+++ Selected text +++
In older Python versions they just get passed straight through as
traditional Python strings.
In Python 3.0 I do conversions to Unicode, ie., default string type in
that version, as per discussion summary for Python 3.0 in:
http://www.wsgi.org/wsgi/Amendments_1.0
You asked about that before though, so bit confused as to what you are
wanting to know.
As to Python 2.6 and the -3 flag. I haven't looked at exactly what it
does, but I thought it just complains about syntactical elements
rather than fiddle with current distinction between traditional
strings and Unicode strings. As such, nothing has been done in C code
level for Python 2.6 and -3 option except to set the
Py_Py3kWarningFlag.
Graham
Thanks. I had not realized that had been added to the Ammendments page. The
page says that that strings are to be converted to Latin 1 + RFC 2047. But,
although the HTTP spec. references RFC 2047, it doesn't actually explain how
to use RFC 2047 in HTTP. Consequently, the HTTP working group of the IETF is
probably going to remove all references to RFC 2047 from the HTTP 1.1
specification in its next revision. So, it actually makes more sense to
reject non-latin-1 characters outright than it does to escape them with RFC
2047 encoding.
I am also curious what happens when the HTTP request contains header fields
that cannot be decoded from latin 1. You cannot just silently strip out the
bad header fields. And, rejecting the request outright is problematic too if
the application has all of its logging, etc. done using WSGI middleware (it
won't even see the bad requests in its log).
I think Python 3.0 really needs a slightly different WSGI interface to
handle these issues--an interface where the application can access the
request headers as bytestrings for any request (including invalid ones) and
where the application can have them converted to unicode transparently when
they are valid.
- Brian
I use PyUnicode_AsLatin1String() followed by PyBytes_AsString() when
converting Python 3.0 unicode string objects to byte strings. I didn't
understand the RFC 2047 stuff either and possible based on comments
made at the time in discussions ignored that part of it.
> I am also curious what happens when the HTTP request contains header fields
> that cannot be decoded from latin 1. You cannot just silently strip out the
> bad header fields. And, rejecting the request outright is problematic too if
> the application has all of its logging, etc. done using WSGI middleware (it
> won't even see the bad requests in its log).
+++
• Written exercise 1: In the WSGI thread, which two functions are used, in order, to convert Python 3.0 unicode string objects to byte strings?
The text and the entries have nothing to do with each other.
+++ Data shown +++
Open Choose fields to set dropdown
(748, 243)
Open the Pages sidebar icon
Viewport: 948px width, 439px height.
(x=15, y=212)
+++
+++ Data shown +++
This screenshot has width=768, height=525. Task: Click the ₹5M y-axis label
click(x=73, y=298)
+++
• Written exercise 2: Reproduce the entries verbatim, starting at the line containing "Open Choose fields to set dropdown" and continuing through the line containing "(x=15, y=212)", both lines included.

• Exercise output 1: PyUnicode_AsLatin1String() followed by PyBytes_AsString().

• Exercise output 2:
Open Choose fields to set dropdown
(748, 243)
Open the Pages sidebar icon
Viewport: 948px width, 439px height.
(x=15, y=212)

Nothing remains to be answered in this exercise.